Monday, 25 April 2016


Almost nine months ago while travelling through showers and sunny intervals, I came over the top of the hill from Berridale to see some of the bays surrounded by cliffs highlighted in the sun.  

I have since been doing a few experiments to try to represent the view. Now I have produced the first two of the Headlands series that I am happy with. 

HeadlandsI from the left

HeadlandsI from the front

HeadlandsI from the right
 The multiple processes of cutting, grinding, shaping and the kiln time used to realise these pieces are not the important elements, it is the attempt to give a feel of the place on a small scale.

HeadlandsII from the right

HeadlandsII from the left
I now need to decide which of these two is to be entered for an exhibition this Autumn.

Monday, 18 April 2016

Caledonian Road Church

I was out looking at an old church during the week.  The east window remains in place.  I was unable to find out the artist.  It was dedicated after 1872.

This is done in a traditional style and is just before the flourishing of the arts nouveau in Scotland.

Monday, 4 April 2016

Secondary Glazing

I have had the opportunity to work on a stained glass window in a cottage located in Carstairs.  The lintel over the door has the date 1762*.  A lot has been done to the building since then, but it is good to see it standing.

My task was to repair four broken panes in the bathroom and establish secondary glazing on the outside.  This is the only window that is not double glazed at the back.  It is in a steel frame, so that probably puts the window in the 1920's  

The repairs required are at the bottom corners, next to the right lower rose and the pane covered with black tape.

The repaired and cleaned window now has this appearance:

Meanwhile, the establishment of a timber frame for the secondary glazing was going ahead.  The frame needed to accommodate the hinges on the left outside and the slope of the base of the window.  The frame was attached to the sides of the opening and sealed at the top to prevent water entering there.

The frame was made square so that there is ventilation at the bottom of the frame to prevent condensation building up between the two panes.

The picture below shows the trial of the glass pane into the new opening.

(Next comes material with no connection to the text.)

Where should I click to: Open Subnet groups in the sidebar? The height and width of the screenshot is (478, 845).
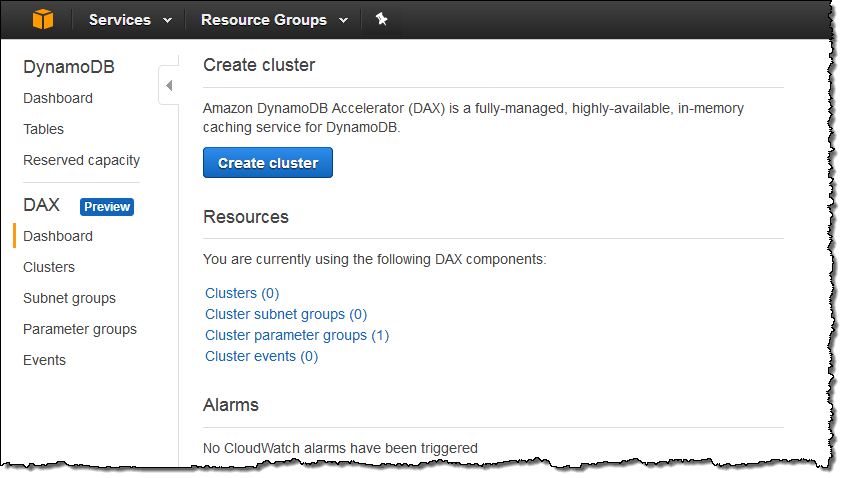click(69, 298)
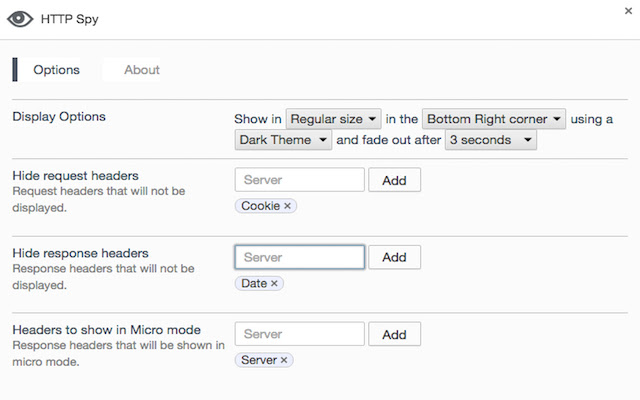
Task: Open the About tab
Action: [142, 70]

The final picture shows the secondary glazed window in place among the double glazed windows.

This was a satisfying project to complete, as removing the steel framed window would have presented a completely different appearance to the stained glass that was made to fit its present setting.

* The lintel is a copy of the original, and I did not want to identify the location, so I have not taken a photograph of the front of the building.